Spacecraft properties
- Spacecraft: Soyuz 7K-STM No. 52
- Spacecraft type: Soyuz-TM
- Manufacturer: NPO Energia
- Launch mass: 7,100 kilograms (15,700 lb)

Crew
- Crew size: 2 up 3 down
- Members: Aleksandr Laveykin
- Launching: Yuri Romanenko
- Landing: Aleksandr Viktorenko Muhammed Faris
- Callsign: Taimyr

Start of mission
- Launch date: 5 February 1987, 21:38:16 UTC
- Rocket: Soyuz-U2
- Launch site: Baikonur 1/5

End of mission
- Landing date: 30 July 1987, 01:04:12 UTC
- Landing site: 80 kilometres (50 mi) from Arkalyk

Orbital parameters
- Reference system: Geocentric
- Regime: Low Earth
- Perigee altitude: 341 kilometres (212 mi)
- Apogee altitude: 365 kilometres (227 mi)
- Inclination: 51.6 degrees
- Period: 91.6 minutes

Docking with Mir
- Docking date: 7 February 1987, 23:27:40 UTC
- Undocking date: 29 July 1987, 20:44:00 UTC

= Soyuz TM-2 =

1987 Soviet crewed spaceflight to Mir

Soyuz TM-2 was a crewed spaceflight to the Soviet space station Mir, which was uncrewed at the time. TM-2 was launched on February 5, 1987, and it was first crewed spaceflight of the Soyuz-TM spacecraft, and the second crewed spaceflight to Mir (the first being Soyuz T-15). The crew of the long duration expedition, Mir EO-2, who were launched by TM-2 consisted of Soviet cosmonauts Yuri Romanenko and Aleksandr Laveykin.

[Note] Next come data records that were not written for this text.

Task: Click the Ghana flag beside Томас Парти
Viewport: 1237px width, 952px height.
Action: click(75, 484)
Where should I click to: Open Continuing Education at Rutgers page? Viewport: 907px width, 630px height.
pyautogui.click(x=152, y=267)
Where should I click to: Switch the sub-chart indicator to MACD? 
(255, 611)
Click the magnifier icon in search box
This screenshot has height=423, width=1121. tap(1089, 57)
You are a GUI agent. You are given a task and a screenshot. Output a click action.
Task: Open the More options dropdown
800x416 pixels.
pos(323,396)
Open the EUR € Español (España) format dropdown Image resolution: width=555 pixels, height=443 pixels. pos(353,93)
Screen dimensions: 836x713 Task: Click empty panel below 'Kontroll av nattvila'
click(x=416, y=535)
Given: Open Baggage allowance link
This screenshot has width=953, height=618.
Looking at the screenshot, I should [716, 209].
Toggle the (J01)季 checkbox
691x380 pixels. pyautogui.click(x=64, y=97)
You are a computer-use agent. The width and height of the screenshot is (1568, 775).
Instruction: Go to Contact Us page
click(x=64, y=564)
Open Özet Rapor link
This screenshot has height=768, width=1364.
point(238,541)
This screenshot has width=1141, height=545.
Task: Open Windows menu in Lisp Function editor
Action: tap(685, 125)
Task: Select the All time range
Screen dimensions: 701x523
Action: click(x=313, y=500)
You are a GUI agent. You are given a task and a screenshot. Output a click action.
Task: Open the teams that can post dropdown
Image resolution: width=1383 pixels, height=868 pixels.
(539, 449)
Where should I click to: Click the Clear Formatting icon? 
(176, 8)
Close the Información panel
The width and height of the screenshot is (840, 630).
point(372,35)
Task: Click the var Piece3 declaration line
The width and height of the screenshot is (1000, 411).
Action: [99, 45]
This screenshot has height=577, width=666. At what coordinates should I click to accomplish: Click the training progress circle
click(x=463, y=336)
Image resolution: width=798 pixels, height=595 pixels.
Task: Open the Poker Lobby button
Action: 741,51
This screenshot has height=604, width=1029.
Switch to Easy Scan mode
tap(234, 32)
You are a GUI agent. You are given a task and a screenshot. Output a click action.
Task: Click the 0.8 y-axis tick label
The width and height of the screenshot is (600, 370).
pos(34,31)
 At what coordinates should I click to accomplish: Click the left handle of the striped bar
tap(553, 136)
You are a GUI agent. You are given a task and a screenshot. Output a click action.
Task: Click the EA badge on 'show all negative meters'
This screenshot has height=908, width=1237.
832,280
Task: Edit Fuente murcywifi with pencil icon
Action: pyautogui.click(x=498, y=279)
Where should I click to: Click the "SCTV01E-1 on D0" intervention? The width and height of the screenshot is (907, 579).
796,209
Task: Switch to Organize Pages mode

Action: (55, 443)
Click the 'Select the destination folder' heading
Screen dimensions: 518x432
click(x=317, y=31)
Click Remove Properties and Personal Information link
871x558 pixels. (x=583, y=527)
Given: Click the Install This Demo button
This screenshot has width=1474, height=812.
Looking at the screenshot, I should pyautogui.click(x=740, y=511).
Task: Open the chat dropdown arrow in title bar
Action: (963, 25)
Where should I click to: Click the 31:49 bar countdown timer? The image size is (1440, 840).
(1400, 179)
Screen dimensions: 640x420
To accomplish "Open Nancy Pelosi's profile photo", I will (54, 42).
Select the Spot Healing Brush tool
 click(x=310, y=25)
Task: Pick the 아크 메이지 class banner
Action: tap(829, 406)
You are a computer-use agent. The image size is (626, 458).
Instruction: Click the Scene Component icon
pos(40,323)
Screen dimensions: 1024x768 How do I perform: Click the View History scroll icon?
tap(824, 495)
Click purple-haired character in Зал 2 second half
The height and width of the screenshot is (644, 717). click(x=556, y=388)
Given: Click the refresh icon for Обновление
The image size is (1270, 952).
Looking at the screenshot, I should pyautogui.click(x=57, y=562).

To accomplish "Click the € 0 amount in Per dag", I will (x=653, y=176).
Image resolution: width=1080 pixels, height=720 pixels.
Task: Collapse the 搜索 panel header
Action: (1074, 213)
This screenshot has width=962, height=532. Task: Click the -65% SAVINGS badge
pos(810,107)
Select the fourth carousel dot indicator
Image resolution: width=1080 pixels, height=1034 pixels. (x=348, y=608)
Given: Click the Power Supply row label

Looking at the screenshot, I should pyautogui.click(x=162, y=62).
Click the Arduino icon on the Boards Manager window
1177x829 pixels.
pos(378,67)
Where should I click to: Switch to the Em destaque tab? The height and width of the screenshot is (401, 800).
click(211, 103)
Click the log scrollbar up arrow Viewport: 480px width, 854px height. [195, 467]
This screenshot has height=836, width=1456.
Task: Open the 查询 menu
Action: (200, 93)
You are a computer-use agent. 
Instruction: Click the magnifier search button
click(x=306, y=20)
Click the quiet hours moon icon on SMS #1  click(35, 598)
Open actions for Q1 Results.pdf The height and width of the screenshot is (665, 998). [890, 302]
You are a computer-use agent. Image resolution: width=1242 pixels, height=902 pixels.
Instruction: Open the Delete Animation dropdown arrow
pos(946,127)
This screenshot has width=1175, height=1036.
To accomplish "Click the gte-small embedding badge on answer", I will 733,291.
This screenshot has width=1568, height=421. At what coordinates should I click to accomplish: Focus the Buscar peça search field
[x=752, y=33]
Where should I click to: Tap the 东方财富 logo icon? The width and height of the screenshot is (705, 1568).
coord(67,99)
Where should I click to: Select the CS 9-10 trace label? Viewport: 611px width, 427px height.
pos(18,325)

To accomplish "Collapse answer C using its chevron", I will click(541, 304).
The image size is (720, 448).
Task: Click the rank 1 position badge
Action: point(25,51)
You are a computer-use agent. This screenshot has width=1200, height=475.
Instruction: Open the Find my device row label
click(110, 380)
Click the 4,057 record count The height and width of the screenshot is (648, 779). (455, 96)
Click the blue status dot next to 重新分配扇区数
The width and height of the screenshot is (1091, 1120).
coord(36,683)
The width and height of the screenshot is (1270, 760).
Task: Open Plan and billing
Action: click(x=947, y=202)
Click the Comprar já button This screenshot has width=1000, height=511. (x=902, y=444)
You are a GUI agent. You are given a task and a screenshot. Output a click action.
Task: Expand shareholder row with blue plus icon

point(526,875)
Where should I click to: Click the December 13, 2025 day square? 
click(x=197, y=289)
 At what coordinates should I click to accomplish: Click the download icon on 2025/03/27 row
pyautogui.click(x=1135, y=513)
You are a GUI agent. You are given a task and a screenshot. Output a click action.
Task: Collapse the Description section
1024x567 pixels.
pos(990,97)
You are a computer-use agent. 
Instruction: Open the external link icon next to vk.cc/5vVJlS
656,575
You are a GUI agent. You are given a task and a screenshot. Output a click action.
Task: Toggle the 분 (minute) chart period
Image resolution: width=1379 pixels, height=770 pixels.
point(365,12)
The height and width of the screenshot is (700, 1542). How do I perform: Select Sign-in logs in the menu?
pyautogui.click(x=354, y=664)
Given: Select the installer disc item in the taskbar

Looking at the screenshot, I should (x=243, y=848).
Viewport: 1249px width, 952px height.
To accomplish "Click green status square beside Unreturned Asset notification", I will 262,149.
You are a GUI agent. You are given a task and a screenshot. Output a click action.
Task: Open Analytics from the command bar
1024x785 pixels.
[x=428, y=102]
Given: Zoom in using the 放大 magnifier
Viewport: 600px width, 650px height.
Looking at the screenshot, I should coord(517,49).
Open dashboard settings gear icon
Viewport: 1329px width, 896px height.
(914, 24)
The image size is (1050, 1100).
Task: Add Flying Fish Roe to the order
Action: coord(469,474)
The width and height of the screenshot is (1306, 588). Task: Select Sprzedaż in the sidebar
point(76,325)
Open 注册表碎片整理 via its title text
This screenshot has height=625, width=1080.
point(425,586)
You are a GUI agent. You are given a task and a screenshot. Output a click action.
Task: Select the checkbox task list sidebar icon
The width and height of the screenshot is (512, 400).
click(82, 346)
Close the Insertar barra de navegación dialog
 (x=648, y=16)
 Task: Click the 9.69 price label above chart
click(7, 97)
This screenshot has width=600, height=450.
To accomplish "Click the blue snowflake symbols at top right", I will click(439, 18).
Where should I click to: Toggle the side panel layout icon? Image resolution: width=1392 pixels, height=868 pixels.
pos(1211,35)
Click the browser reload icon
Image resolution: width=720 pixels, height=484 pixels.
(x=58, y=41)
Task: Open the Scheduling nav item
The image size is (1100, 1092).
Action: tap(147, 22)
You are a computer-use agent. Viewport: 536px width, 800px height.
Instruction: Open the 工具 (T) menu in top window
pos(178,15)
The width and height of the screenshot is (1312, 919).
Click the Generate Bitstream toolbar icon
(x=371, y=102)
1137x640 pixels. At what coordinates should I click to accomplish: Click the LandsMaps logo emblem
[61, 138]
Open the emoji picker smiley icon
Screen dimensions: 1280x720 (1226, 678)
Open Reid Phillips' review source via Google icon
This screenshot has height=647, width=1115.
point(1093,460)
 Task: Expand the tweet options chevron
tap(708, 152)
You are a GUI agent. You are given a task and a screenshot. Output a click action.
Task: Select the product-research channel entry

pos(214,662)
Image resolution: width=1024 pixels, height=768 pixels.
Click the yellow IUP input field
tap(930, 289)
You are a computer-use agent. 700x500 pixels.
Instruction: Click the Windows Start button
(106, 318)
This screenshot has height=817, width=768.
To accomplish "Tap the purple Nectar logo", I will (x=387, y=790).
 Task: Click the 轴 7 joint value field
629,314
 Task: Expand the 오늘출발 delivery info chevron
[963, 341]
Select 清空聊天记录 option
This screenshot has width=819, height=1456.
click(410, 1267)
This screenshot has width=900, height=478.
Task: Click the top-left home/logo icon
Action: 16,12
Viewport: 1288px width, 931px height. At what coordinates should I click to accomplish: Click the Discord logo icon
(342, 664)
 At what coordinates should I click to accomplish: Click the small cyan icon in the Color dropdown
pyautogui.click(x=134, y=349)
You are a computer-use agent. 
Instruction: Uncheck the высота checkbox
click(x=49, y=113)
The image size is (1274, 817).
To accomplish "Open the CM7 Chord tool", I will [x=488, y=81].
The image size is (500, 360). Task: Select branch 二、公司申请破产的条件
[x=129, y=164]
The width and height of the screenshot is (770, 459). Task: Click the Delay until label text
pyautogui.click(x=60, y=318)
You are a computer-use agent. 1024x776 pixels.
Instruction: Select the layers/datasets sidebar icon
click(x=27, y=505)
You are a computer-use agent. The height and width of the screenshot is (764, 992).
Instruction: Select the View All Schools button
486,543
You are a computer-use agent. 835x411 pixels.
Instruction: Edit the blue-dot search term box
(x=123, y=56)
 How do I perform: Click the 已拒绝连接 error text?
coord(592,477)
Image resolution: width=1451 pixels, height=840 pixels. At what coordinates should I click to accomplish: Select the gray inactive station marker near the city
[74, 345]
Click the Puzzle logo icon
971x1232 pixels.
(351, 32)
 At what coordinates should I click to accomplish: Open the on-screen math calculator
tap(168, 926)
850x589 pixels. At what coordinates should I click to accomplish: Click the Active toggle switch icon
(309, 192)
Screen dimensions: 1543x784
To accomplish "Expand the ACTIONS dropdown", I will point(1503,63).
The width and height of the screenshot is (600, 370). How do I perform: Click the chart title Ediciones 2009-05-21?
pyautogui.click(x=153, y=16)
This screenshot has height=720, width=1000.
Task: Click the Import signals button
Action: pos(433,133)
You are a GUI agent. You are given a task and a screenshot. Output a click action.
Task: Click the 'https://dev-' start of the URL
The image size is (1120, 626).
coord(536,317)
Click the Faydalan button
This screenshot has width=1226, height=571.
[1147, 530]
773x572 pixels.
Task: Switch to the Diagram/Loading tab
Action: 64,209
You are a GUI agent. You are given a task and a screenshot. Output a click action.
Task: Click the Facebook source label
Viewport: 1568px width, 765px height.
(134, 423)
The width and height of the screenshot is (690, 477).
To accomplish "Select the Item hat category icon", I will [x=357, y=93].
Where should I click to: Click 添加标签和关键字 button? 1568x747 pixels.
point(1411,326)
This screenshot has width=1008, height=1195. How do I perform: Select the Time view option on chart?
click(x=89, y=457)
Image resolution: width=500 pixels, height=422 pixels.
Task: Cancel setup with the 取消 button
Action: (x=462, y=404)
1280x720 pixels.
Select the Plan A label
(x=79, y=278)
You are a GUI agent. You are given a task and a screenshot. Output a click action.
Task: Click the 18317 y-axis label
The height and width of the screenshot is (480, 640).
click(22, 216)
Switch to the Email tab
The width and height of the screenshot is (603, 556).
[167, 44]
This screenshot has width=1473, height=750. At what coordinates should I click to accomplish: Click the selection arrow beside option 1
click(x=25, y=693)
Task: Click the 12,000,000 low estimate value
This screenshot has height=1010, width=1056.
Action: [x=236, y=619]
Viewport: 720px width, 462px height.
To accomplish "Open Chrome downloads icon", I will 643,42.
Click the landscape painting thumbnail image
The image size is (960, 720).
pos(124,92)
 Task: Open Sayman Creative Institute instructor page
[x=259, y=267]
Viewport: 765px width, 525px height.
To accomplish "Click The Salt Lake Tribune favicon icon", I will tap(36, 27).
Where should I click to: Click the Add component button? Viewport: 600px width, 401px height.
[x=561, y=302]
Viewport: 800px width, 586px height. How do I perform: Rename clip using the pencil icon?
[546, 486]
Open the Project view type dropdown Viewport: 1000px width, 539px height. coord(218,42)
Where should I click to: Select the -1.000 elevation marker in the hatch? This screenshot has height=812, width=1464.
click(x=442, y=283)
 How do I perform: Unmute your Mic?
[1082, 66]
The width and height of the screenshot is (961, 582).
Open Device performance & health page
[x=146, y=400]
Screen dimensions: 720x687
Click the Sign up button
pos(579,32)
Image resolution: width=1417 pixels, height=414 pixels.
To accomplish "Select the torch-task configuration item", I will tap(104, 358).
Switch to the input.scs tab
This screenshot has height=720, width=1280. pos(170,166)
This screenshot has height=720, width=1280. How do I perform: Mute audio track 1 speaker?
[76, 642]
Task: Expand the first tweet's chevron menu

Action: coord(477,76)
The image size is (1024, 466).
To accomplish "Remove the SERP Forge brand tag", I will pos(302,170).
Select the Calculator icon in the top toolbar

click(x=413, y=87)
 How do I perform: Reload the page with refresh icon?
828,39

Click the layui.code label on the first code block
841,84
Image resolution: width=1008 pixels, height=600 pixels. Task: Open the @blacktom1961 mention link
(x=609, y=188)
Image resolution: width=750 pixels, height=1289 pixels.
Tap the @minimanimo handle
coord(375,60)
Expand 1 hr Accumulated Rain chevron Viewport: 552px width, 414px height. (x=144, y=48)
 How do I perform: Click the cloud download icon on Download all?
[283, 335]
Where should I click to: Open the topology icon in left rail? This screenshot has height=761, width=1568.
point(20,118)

The spacecraft remained docked to Mir, functioning as a lifeboat for the EO-2 crew, until July 1987 when it returned to Earth carrying Laveykin and the two man crew of Mir EP-1. Romanenko later returned to Earth in Soyuz TM-3 at the end of EO-2.

==Crew==

| Position | Launching crew | Landing crew |
|---|---|---|
| Commander | Yuri Romanenko Mir EO-2 Third and last spaceflight | Aleksandr Viktorenko Mir EP-1 First spaceflight |
| Flight engineer | Aleksandr Laveykin Mir EO-2 Only spaceflight |  |
| Research cosmonaut | None | Muhammed Faris, Syria Mir EP-1 Only spaceflight |

==Mission parameters==
- Mass: 7100 kg
- Perigee: 341 km
- Apogee: 365 km
- Inclination: 51.6°
- Period: 91.6 minutes

==Mission highlights==

Early in the expedition EO-2, the module Kvant-1 was launched to automatically dock with Mir. The docking system, known as the "Igla system", was not behaving as expected. On April 5 the EO-2 crew retreated to the Soyuz TM-2 spacecraft so that they could escape in the event the module got out of control. About 200 m out, the docking system lost its lock on Mir's aft port antenna. The cosmonauts watched from within Soyuz TM-2 as the Kvant/ FSM combination passed within 10 m of the station. Following an emergency spacewalk, Kvant fully docked to the station on April 11.